Ontbreekt bij de aangifte tot briefadres één of meer van de benodigde stukken, dan wordt de aangifte behandeld als een onvolledige aangifte. De aanvrager wordt schriftelijk in de gelegenheid gesteld binnen veertien dagen na verzending van het verzoek het verzuim te herstellen en de aangifte alsnog aan te vullen met de ontbrekende stukken. De aanvrager kan echter in reactie daarop het verzoek doen de termijn om de aangifte aan te vullen eenmalig te verlengen met veertien dagen.

Wanneer de aanvrager niet binnen veertien dagen zijn/haar aangifte aanvult of uitstel aanvraagt, wordt een brief verstuurd waarin vermeld wordt dat de aangifte briefadres buiten behandeling wordt gesteld wegens het ontbreken van de gevraagde documenten.

Toelichting art 6:

Het betreft hier een (niet-limitatieve) opsomming van weigeringsgronden voor de aanvraag briefadres.

Sinds 1 maart 2009 geldt sub j als nieuwe weigeringsgrond. Hiermee wordt bedoeld dat een briefadres alleen verleend kan worden op een woonadres waar nog geen of slechts één briefadres is geregistreerd. Hierbij geldt een briefadres verleend aan een gezinshuishouden als één briefadres. Dit betekent dat er maximaal twee alleenstaanden of twee gezinshuishoudens een briefadres kunnen hebben op één adres.

Toelichting art 7, lid 1 en lid 2:

Om het tijdelijke karakter te bevestigen is besloten om een briefadres voor een periode van zes maanden te verlenen met de mogelijkheid verlenging met tweemaal drie maanden. Na het verloop van deze periode, moet de burger worden ingeschreven op een woonadres waar hij feitelijk verblijft.

Hierop zijn een aantal uitzonderingen. Deze uitzonderingen hebben te maken met de feitelijke onmogelijkheid van de burger om een woonadres te hebben. Hierbij valt te denken aan schippers. Zolang deze schippers varen kunnen zij kiezen voor een briefadres. Het recht op het briefadres wordt voor deze categorie om de vijf jaar getoetst.

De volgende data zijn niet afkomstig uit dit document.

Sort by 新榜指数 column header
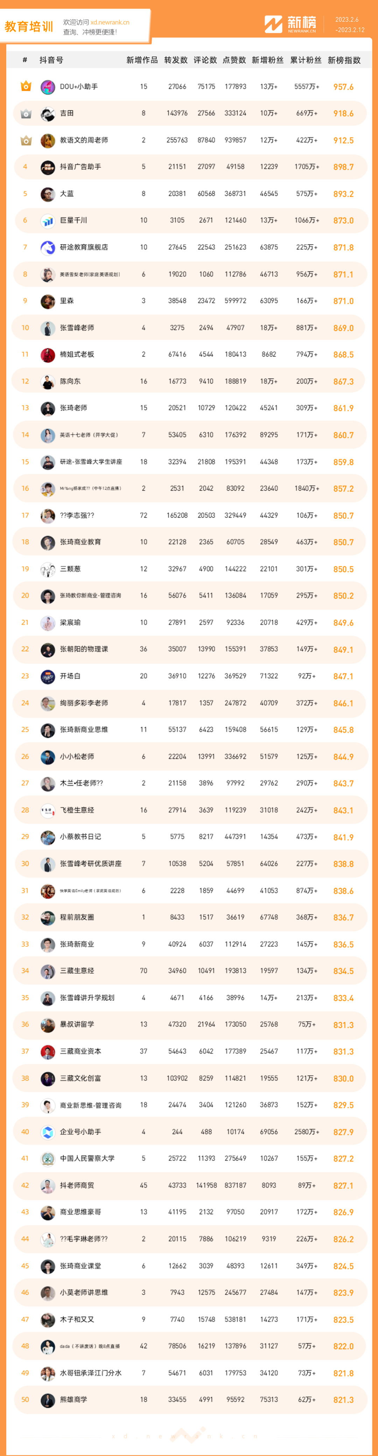 (x=344, y=60)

Toelichting art 7, lid 3 en lid 4:

Ieder halfjaar wordt gekeken of de aanvrager inmiddels een woonadres heeft. Dit gebeurt ook wanneer de aanvrager nog niet heeft aangegeven dat hij inmiddels beschikt over een woonadres. Middels een brief wordt betrokkene verzocht aan te geven of hij al een woonadres heeft, dan wel of hij nog steeds een briefadres heeft. Naar aanleiding van de reactie van betrokkene wordt bepaald of betrokkene ingeschreven wordt op een woonadres of op het briefadres ingeschreven blijft.

Toelichting art 8:

In uitzonderingsgevallen kan het gerechtvaardigd zijn om af te wijken van deze regeling, bijvoorbeeld in het geval van de eenmalige verlenging zoals vastgelegd in artikel 7 lid 2 van de regeling.